A derrota com Espanha foi dura e, em futebol, 5-0 nunca deixa margem para grandes interpretações, mas que sirva para colocar o foco num nível competitivo ainda com muito por escalar para ser atingido. Tudo isso, porém, é passado. Nos próximos dias seguem-se já os encontros com Itália (esta segunda-feira, 7 de julho) e Bélgica, reavivando-se também o sonho de se chegar finalmente aos quartos-de-final, marco ainda não alcançado pela seleção em Europeus.
Francisco Neto, o treinador à frente da equipa desde 2014, tem ouvido elogios pelo percurso sem pressas, mas de passos firmes. O registo de público desta terça-feira comprova que o trabalho tem dado frutos que já vão vai muito além do relvado. Esta seleção conquistou o país nas bancadas e nas ruas, provando que a igualdade, tal como os bons resultados em campo, pode ser muito mais do que um sonho.

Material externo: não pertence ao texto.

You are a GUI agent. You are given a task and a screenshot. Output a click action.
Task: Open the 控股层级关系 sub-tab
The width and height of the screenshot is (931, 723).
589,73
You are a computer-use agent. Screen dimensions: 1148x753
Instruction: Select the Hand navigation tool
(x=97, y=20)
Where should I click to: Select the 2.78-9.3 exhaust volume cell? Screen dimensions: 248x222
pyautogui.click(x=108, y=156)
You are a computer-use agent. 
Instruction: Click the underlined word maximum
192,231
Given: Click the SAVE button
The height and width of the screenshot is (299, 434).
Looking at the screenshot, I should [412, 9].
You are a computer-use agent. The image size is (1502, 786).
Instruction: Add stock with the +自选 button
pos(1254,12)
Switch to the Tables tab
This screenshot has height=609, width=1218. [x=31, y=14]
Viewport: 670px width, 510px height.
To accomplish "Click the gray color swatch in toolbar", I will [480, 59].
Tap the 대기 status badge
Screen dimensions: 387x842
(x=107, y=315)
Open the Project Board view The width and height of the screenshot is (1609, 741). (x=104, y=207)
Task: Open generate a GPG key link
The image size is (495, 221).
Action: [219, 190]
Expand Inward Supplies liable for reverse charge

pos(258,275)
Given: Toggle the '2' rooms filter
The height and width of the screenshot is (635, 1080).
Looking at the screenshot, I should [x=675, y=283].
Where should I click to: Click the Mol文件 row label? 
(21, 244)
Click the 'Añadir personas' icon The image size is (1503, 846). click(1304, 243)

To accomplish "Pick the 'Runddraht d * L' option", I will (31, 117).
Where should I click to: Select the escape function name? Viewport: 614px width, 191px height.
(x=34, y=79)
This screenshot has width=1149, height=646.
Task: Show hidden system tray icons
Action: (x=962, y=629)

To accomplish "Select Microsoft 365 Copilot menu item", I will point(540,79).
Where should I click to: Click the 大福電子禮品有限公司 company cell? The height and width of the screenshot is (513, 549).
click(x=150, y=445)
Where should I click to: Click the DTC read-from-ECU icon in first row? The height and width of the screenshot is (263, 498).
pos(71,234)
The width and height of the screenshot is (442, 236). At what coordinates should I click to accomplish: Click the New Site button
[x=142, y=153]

Afinal, uma competição como um campeonato da Europa não se resume apenas às vitórias ou às derrotas. É também um espelho da equipa, do trabalho desenvolvido e até do país que se representa. Revela a distância percorrida, as lacunas ainda por cobrir, mas acima de tudo serve para consolidar o lugar que o futebol feminino português já ocupa – dentro e fora do relvado. E, em Berna, mostrou que está vivo, com gente a acompanhá-lo e uma equipa com vontade de fazer o que, até há pouco tempo, parecia impossível.
A seleção até pode ter saído do campo derrotada e com zero no marcador, mas ficou mais rica na sua história. O Euro 2025 começou em Berna, mas a jornada continua em Genebra, frente a Itália, esta segunda-feira, e em Sion, contra a Bélgica, na próxima quinta-feira, 11 de julho, onde o futebol feminino português terá mais palco e tempo para brilhar.
No final do embate com Espanha, que não seja a derrota a ficar para memória, mas sim tudo o que já foi conquistado desde que o futebol feminino decidiu existir desta forma: forte, persistente e capaz de olhar de frente para qualquer adversário, até para a equipa campeã do mundo.